17. En troisième lieu, et d'une part, aux termes du premier alinéa du I de l'article R. 122-2 du code de l'environnement : " Les projets relevant d'une ou plusieurs rubriques énumérées dans le tableau annexé au présent article font l'objet d'une évaluation environnementale, de façon systématique ou après un examen au cas par cas, en application du II de l'article L. 122-1, en fonction des critères et des seuils précisés dans ce tableau. ". Dans le tableau annexé à l'article R. 122-2 du code de l'environnement, la catégorie de projets " 47. Premiers boisements et déboisements en vue de la reconversion de sols " inclut dans la rubrique " projets soumis à examen au cas par cas " les " Défrichements soumis à autorisation au titre de l'article L. 341-3 du code forestier en vue de la reconversion des sols, portant sur une superficie totale, même fragmentée, de plus de 0,5 hectare. ". D'autre part, l'annexe III de la directive 2011/92/UE du 13 décembre 2011 fixe trois séries de critères visant à déterminer si les projets devraient faire l'objet d'une évaluation des incidences sur l'environnement, relatifs à la caractéristique des projets, à leur localisation et aux types et caractéristiques de l'impact potentiel.

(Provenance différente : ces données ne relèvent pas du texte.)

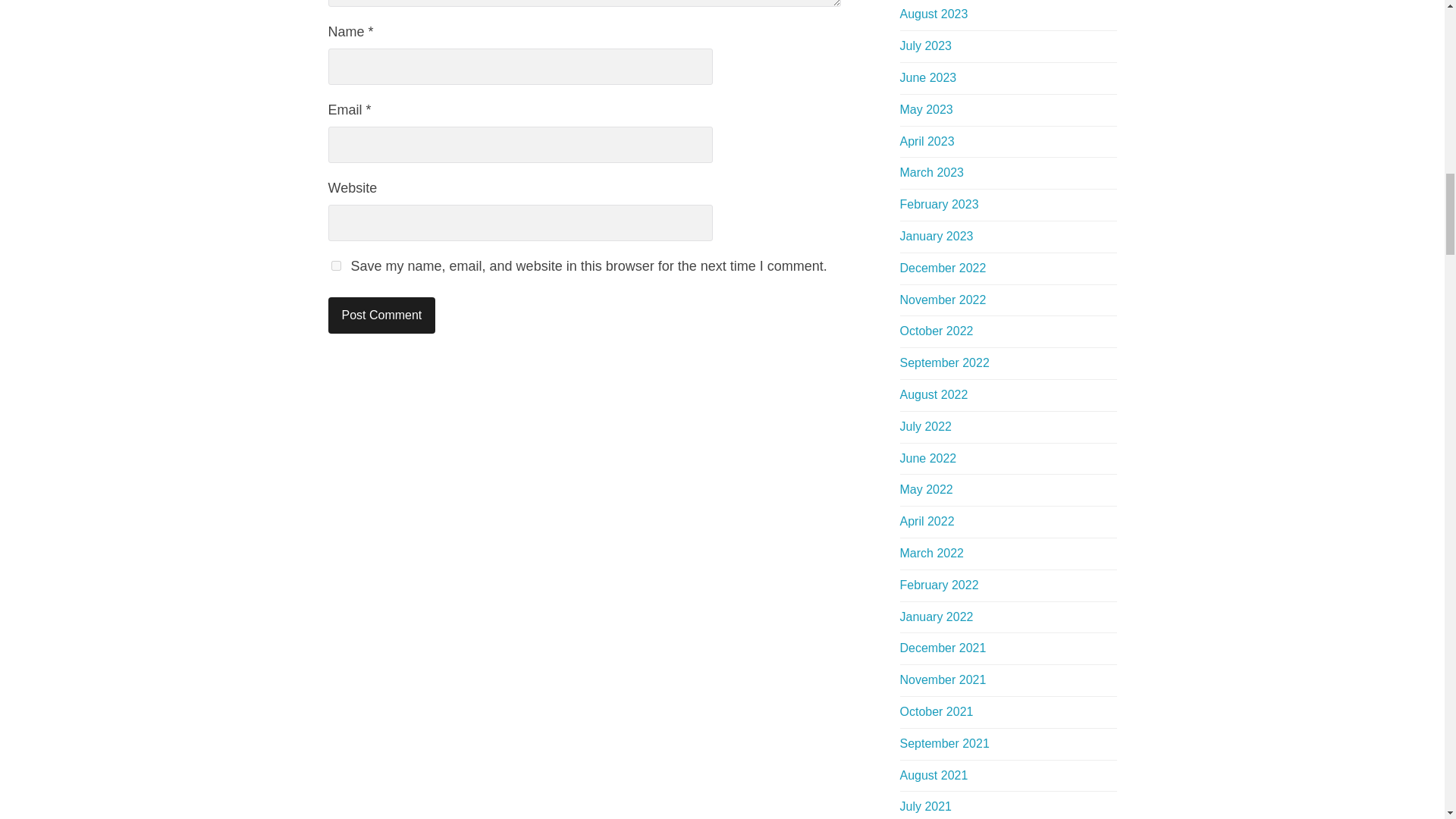
Post Comment (381, 315)
Post Comment (381, 315)
yes (335, 266)
Given the description of an element on the screen output the (x, y) to click on. 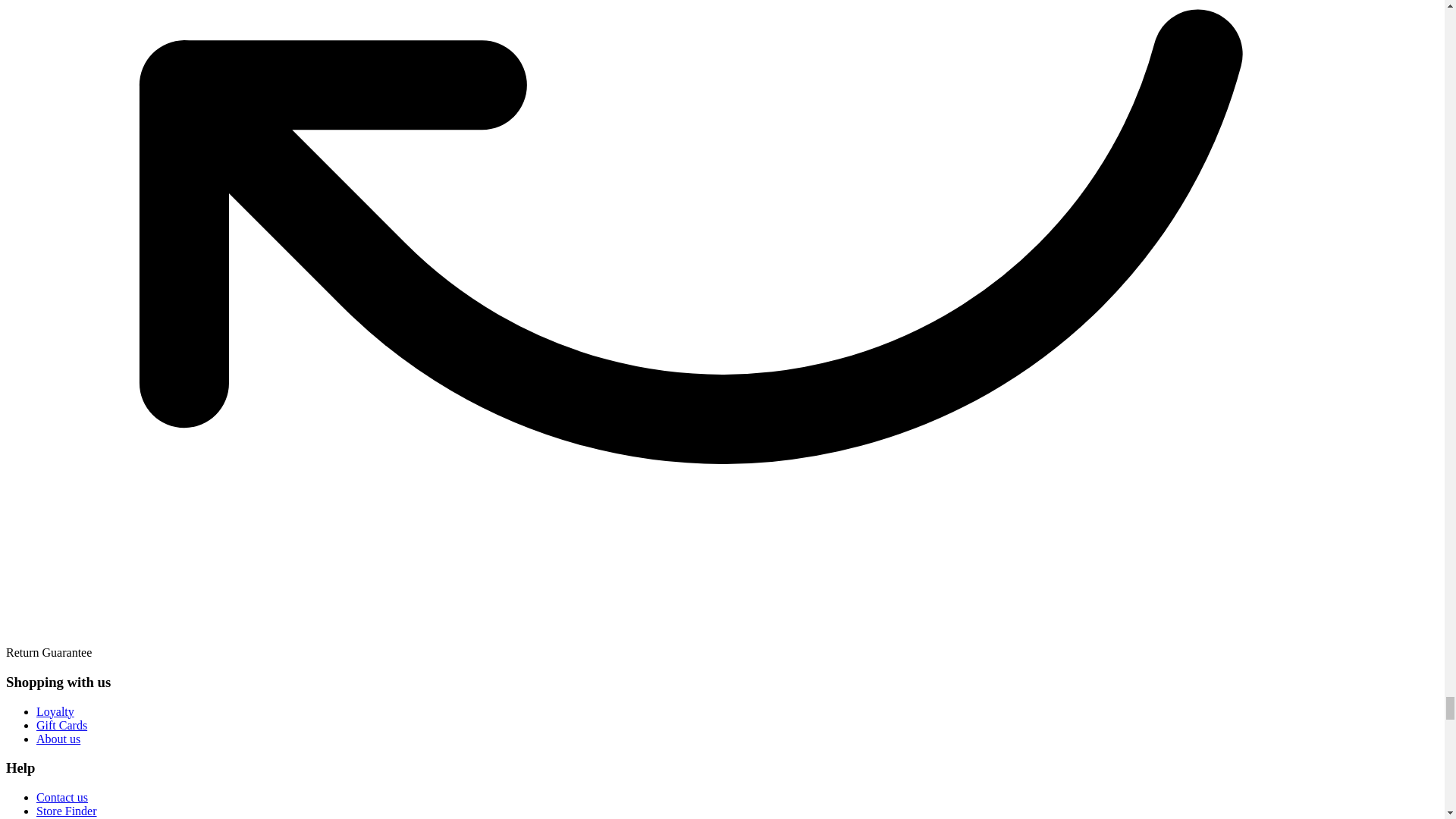
Store Finder (66, 810)
Contact us (61, 797)
Loyalty (55, 711)
Gift Cards (61, 725)
About us (58, 738)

18. Les requérants ne peuvent utilement se prévaloir, à l'encontre de la décision litigieuse, de ce que l'arrêté de défrichement aurait dû être précédé d'une étude d'impact. En tout état de cause, il est constant que le projet litigieux prévoit le défrichement d'une superficie de 3,5319 hectares, de sorte qu'il ne relève pas des projets d'une superficie supérieure à 25 hectares qui sont obligatoirement soumis à une étude d'impact. En outre, les requérants n'établissent pas en quoi le projet serait susceptible d'avoir un impact sur l'environnement qu'une étude de ses incidences eut été nécessaire. Par suite, ils ne sont pas fondés à soutenir que la décision du préfet de la région Nouvelle-Aquitaine de dispenser d'étude d'impact le projet autorisé par l'arrêté en litige serait entachée d'une erreur d'appréciation, ni que le dossier lui étant soumis était insuffisant dès lors qu'il comportait l'ensemble des pièces et document légalement exigés et qu'il précisait notamment que le projet était susceptible d'entrainer des perturbations, des dégradations, et des destructions de la biodiversité existante.

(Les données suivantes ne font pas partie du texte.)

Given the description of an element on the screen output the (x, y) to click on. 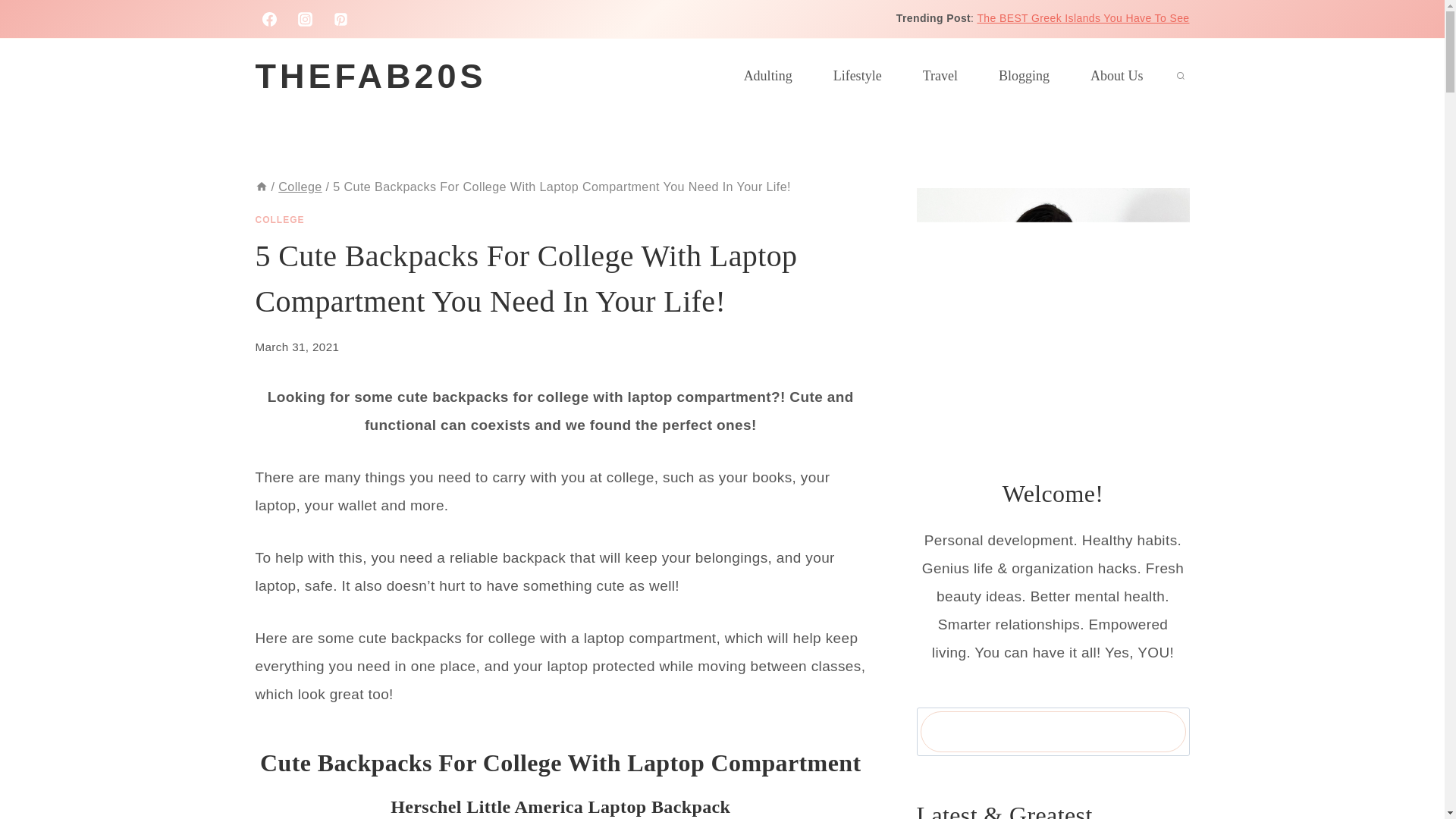
COLLEGE (279, 219)
Lifestyle (857, 76)
THEFAB20S (370, 76)
Blogging (1024, 76)
Adulting (767, 76)
The BEST Greek Islands You Have To See (1082, 18)
About Us (1116, 76)
College (299, 186)
Travel (940, 76)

19. En quatrième lieu, aux termes de l'article L. 341-5 du code forestier : " L'autorisation de défrichement peut être refusée lorsque la conservation des bois et forêts ou des massifs qu'ils complètent, ou le maintien de la destination forestière des sols, est reconnu nécessaire à une ou plusieurs des fonctions suivantes : () / 8° A l'équilibre biologique d'une région ou d'un territoire présentant un intérêt remarquable et motivé du point de vue de la préservation des espèces animales ou végétales et de l'écosystème ou au bien-être de la population ; () ".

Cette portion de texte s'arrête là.